I have a question to the owners of Vega 64. I have a Sapphire Nitro+ edition and I have under volted it and added +50% on powerlimit. Yesterday I had a hard lock during a Witcher 3 gameplay, the screen froze with the last game image on, music was still going on then started to buzz for a moment but then went on normally again, the screen eventually turned black and monitor showed an error about no signal. I noticed that the whole system locked up as for example my G15 keyboard screen froze too, so not only GFX went down. My question is, how do you recognise that the crash/lock/bsod etc. is related to the under volting or something else? I would like to know if the problem happened because of my tampering or if it was for example a driver issue. When the computer booted up again the profile I was using was not loaded and I had to apply it again. I have raised the voltage a bit and played the game for an hour again without any problem. I've had this problem for the first time in past two weeks, but it's the first time I was playing Witcher 3 for extended period of time. Before I was playing Doom for few days without any issues with the under volting profile on. I have GPUZ running in the background and I have noticed that occasionally the Power draw sensor spikes a lot to "unreal" numbers, for example it fluctuates between 200-240W and then jumps to something like 1500W for a second. I do not know if this is an error in readings, or if the card really is trying to fry itself. I've read that people have similar problems due to bad PSU, I have a 850W Seasonic unit with Titanium rating so I suppose I should be safe in this regard. The card is connected with two separate cables.

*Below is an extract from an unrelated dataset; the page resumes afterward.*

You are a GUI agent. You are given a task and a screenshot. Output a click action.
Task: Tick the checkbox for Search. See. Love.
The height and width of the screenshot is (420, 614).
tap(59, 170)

Event viewer will tell you if the driver crashed or not. Generally though driver crashes are due to over clocking or undervolting...and can also be caused from unstable ram or cpu overclocks. Your GPU could be stable but if your ram is not can also cause gpu driver crashes.
I have checked the event log and indeed there was an entry about Driver crash but it also said the driver was reloaded again successfully yet the screen remained black. Hmm... I was playing yesterday with raised volts and had no issue. I suppose I will have to give it a time and see if something will happen again.
I suspect your PSU. How old is it? Most GPUs are built very good unless you have a bad no name brand or abused one. I only had (still have, just not installed) CFX 6950 unlocked and it ate power like crazy when setting power limit high. I could feel the heat coming off the power cables during hard gaming (open case) so it pulls hard on PSU. Plus its still hot out so try to cool down your PSU as well.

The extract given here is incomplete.